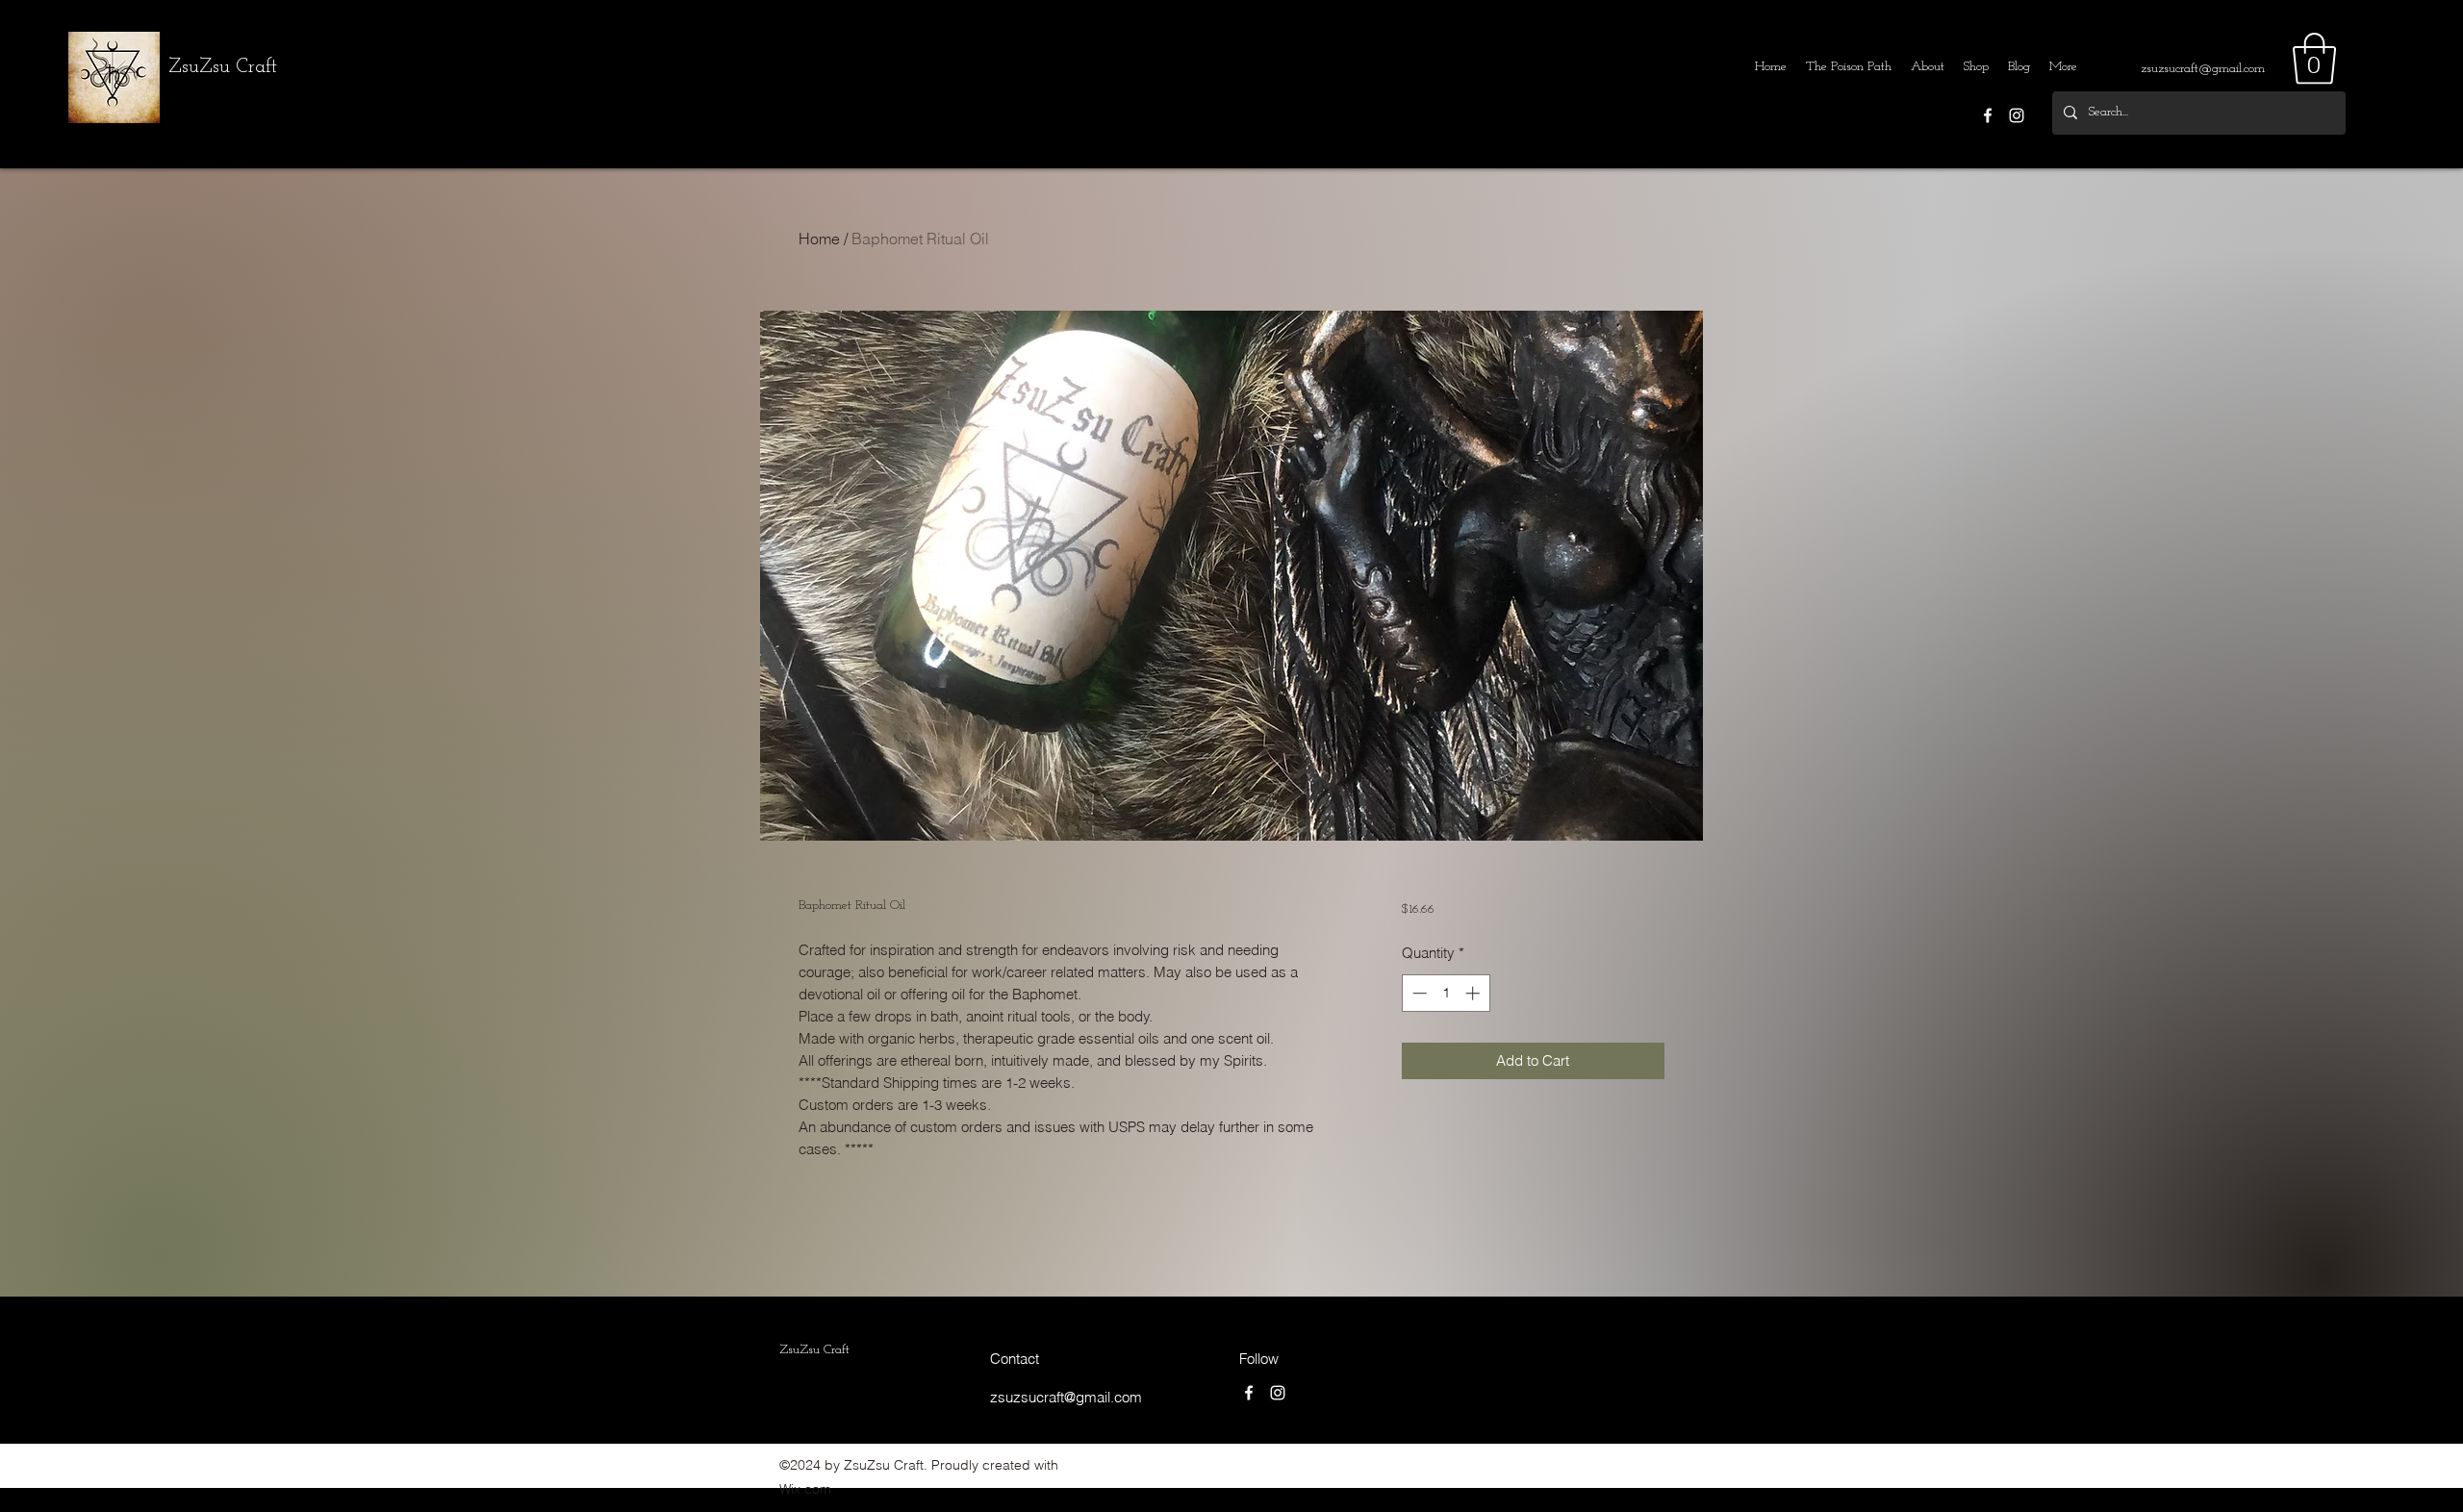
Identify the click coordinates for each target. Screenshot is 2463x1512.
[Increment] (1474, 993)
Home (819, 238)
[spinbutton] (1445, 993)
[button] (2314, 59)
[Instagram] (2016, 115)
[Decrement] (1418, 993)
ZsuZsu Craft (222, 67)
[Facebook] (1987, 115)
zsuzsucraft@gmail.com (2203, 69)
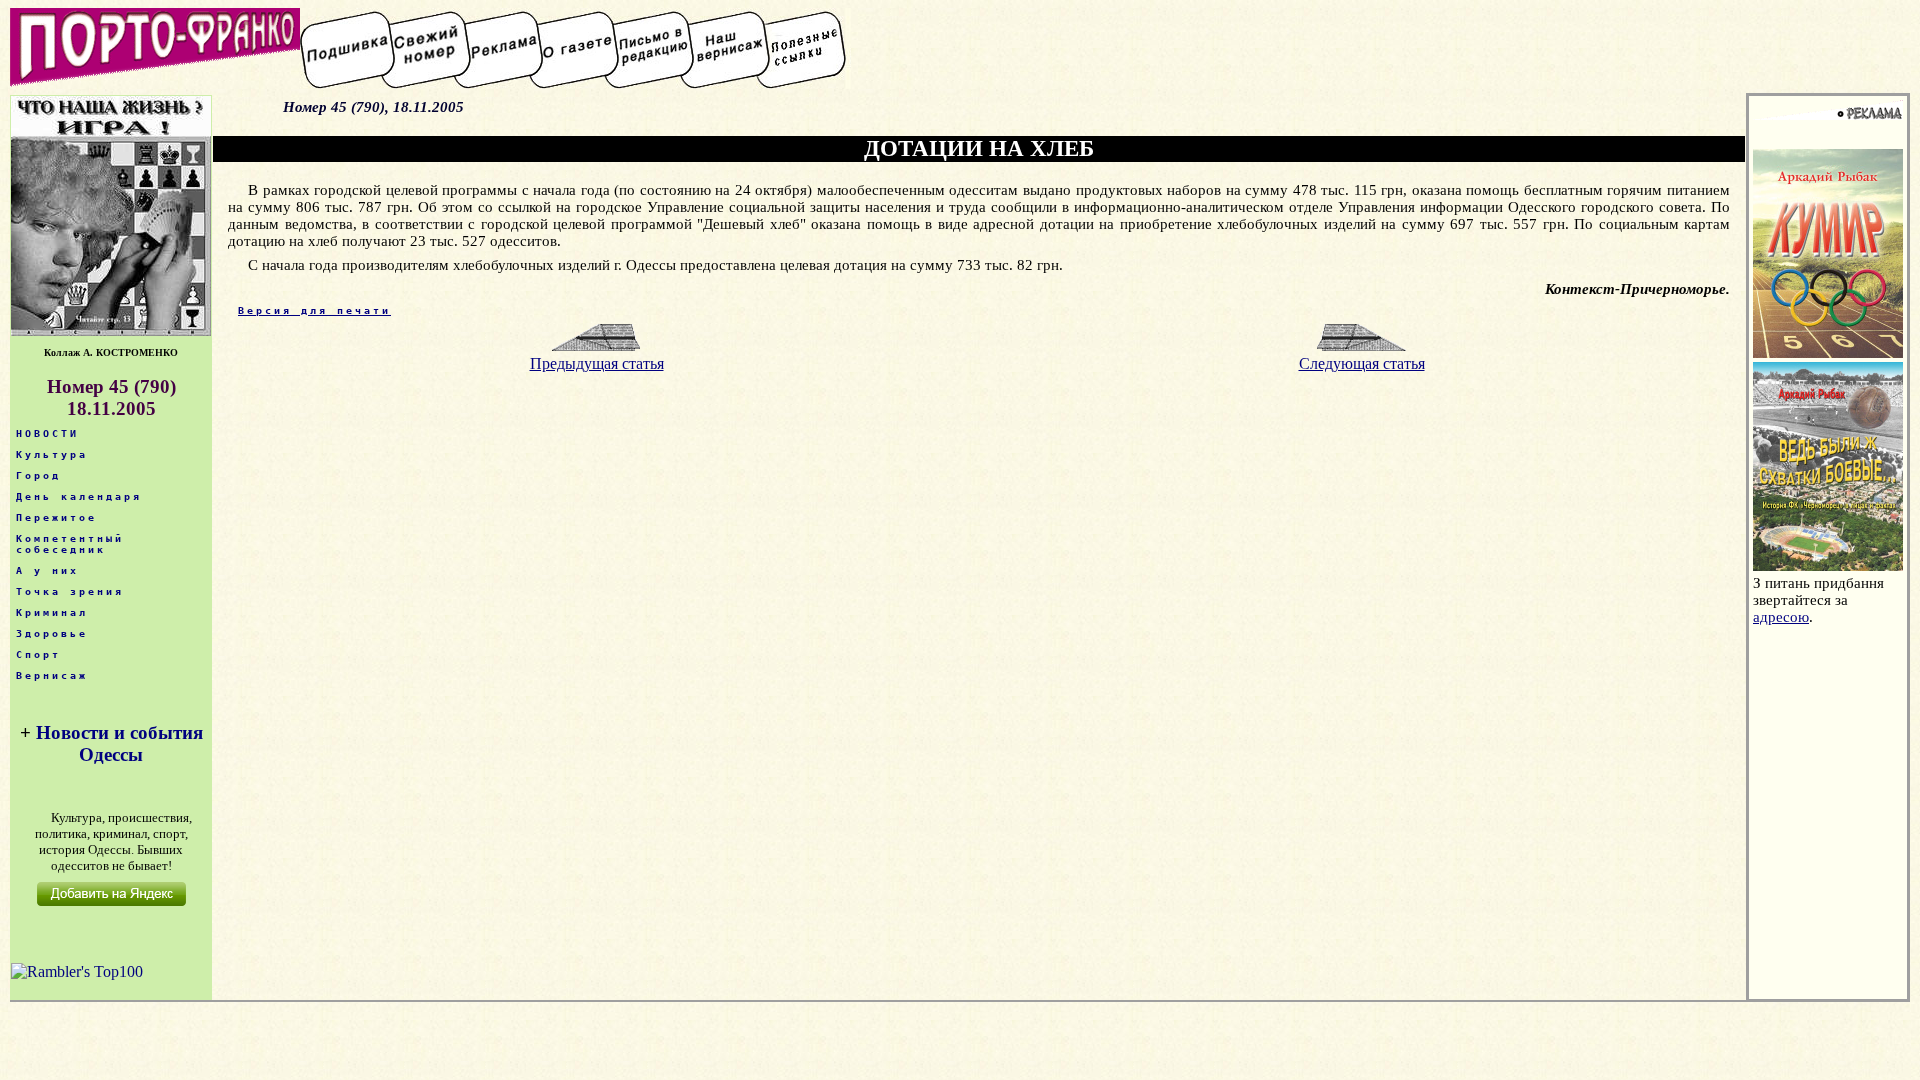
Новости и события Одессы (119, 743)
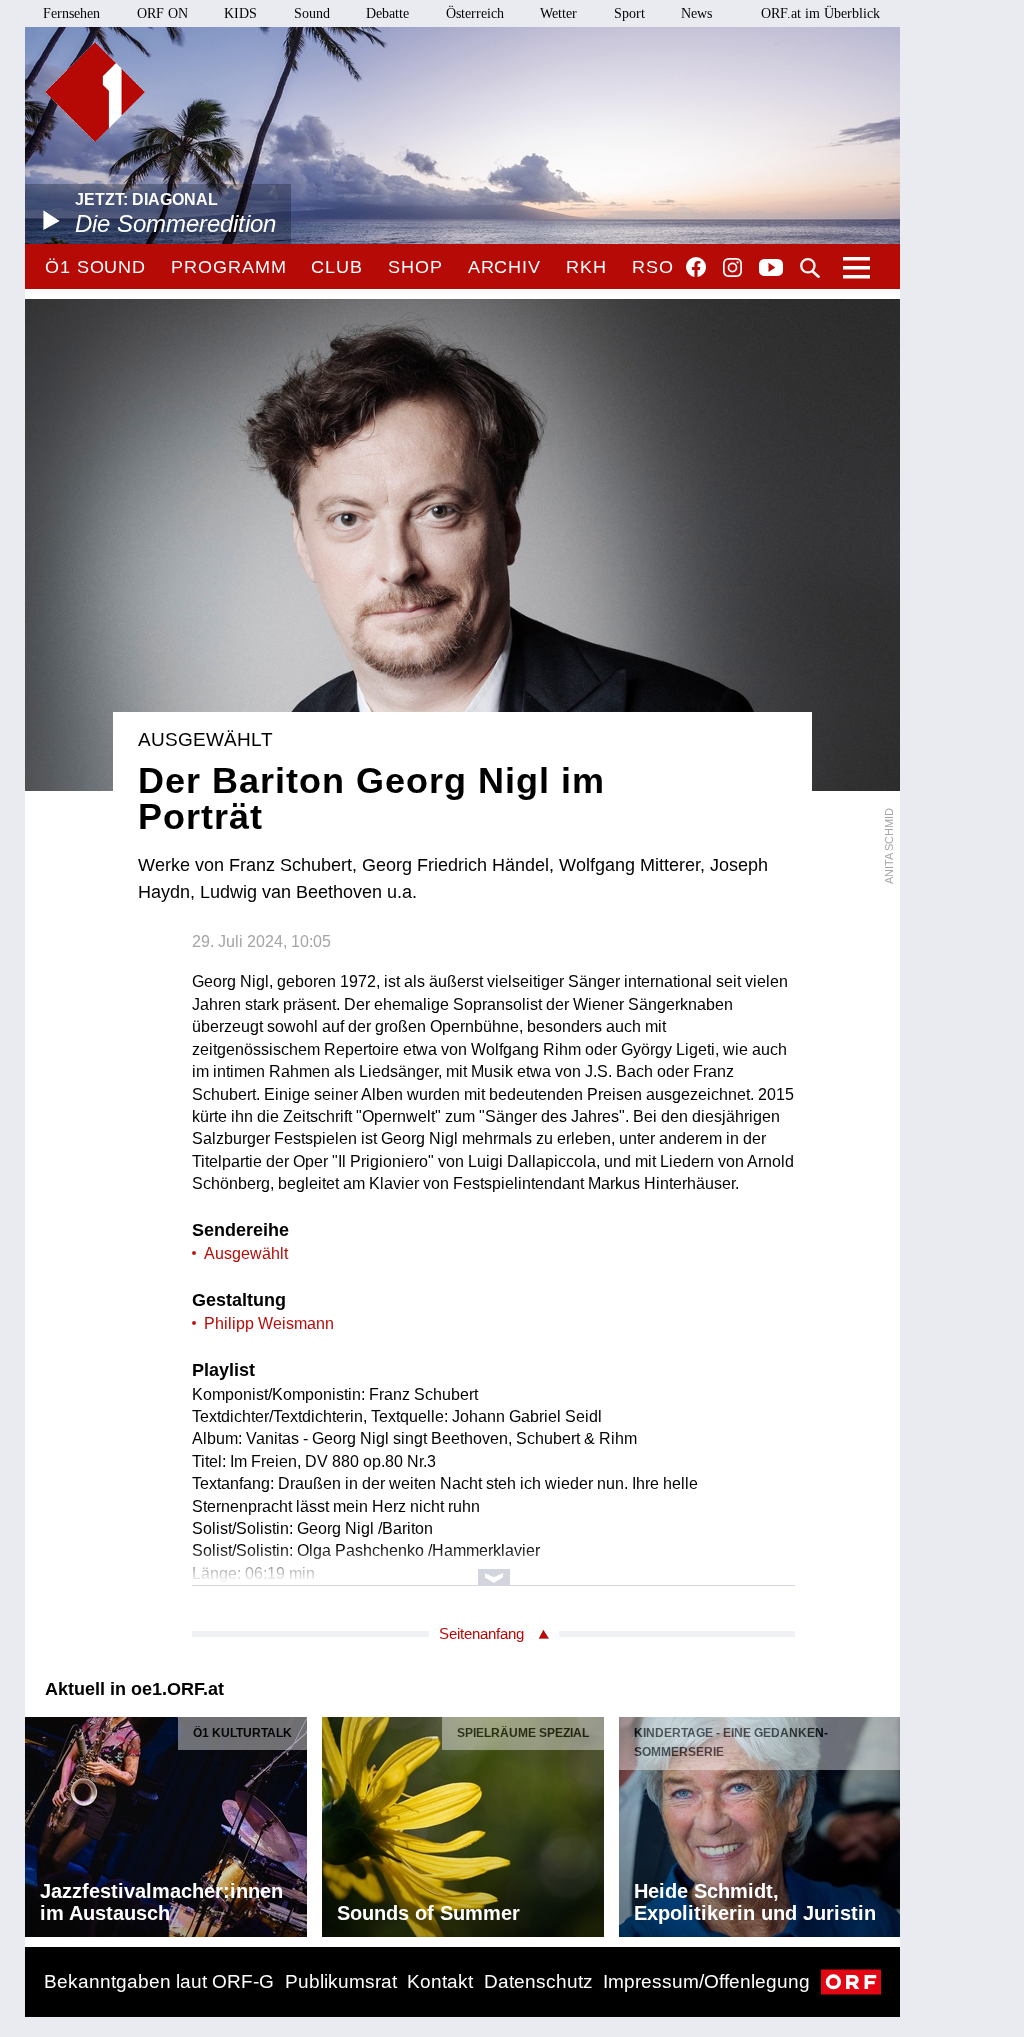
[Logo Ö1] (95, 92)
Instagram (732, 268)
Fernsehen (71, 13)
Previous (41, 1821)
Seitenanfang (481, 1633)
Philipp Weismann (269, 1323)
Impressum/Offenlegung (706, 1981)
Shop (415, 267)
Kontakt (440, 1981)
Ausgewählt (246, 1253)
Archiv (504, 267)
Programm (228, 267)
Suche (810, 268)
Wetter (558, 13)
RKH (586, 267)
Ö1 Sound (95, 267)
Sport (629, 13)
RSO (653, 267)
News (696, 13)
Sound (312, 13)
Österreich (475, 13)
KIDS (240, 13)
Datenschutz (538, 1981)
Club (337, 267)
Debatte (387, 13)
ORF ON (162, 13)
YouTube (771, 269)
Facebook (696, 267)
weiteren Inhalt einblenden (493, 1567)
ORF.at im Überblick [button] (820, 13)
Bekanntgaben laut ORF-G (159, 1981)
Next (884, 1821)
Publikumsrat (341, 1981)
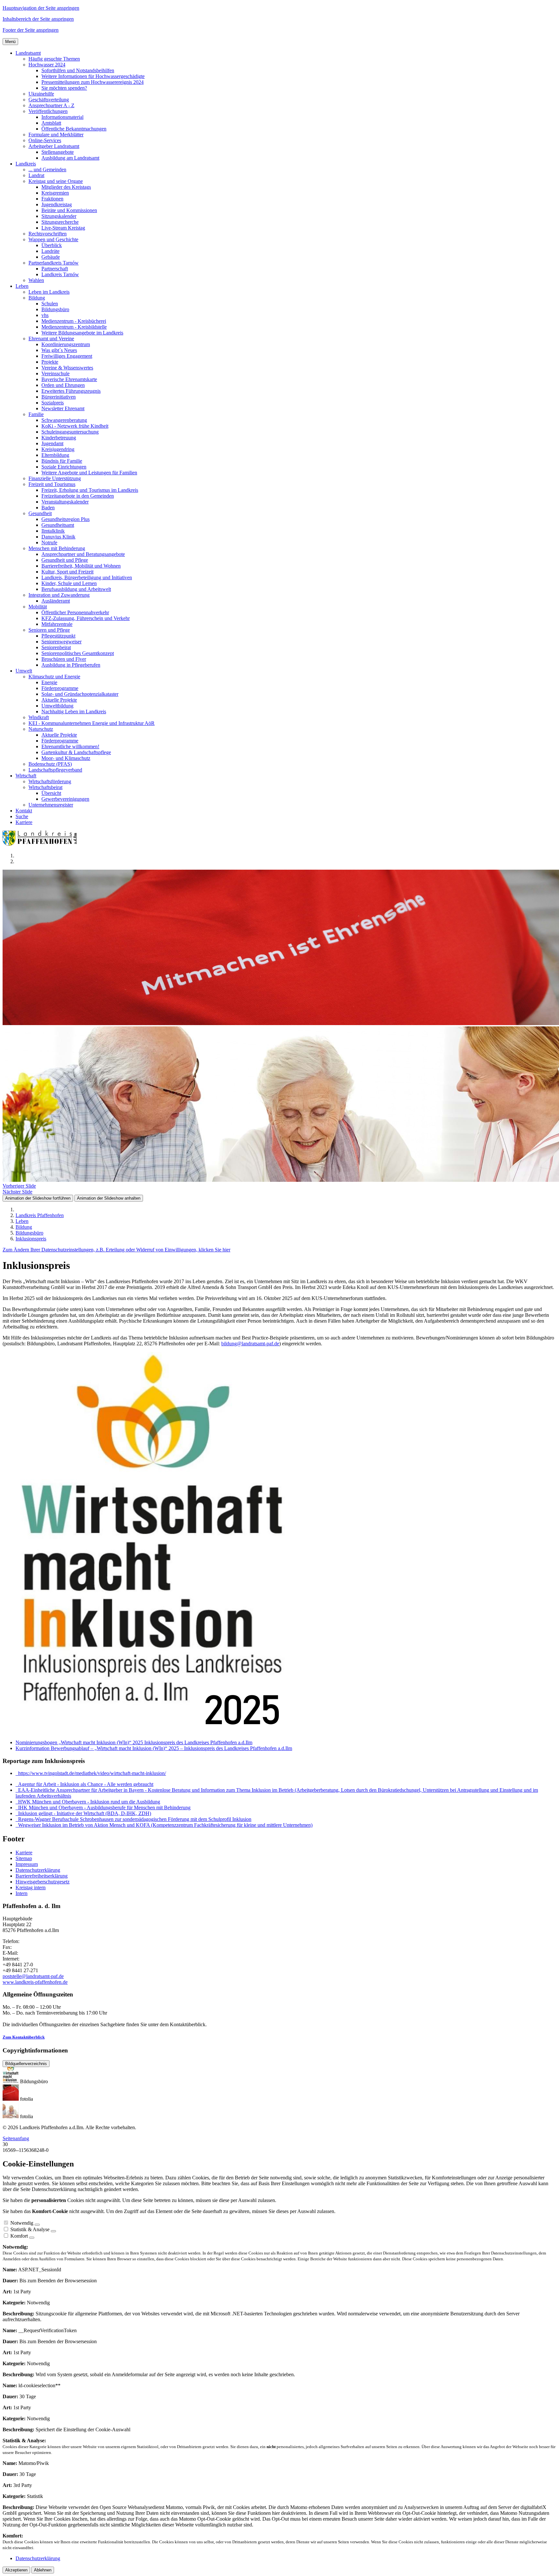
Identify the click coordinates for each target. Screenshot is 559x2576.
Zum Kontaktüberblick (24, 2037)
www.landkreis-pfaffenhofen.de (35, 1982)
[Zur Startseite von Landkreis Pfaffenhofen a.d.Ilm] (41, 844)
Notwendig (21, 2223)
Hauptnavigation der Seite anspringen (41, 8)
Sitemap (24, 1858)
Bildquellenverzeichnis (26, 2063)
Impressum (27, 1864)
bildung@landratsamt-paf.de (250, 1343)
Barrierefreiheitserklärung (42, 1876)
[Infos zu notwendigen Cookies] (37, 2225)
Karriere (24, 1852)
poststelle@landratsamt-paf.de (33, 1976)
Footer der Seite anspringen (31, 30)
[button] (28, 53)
....
* [Task to carry out]:
Say only how many lines in the records carry the word "landratsamt".

* [Answer to the problem]:
2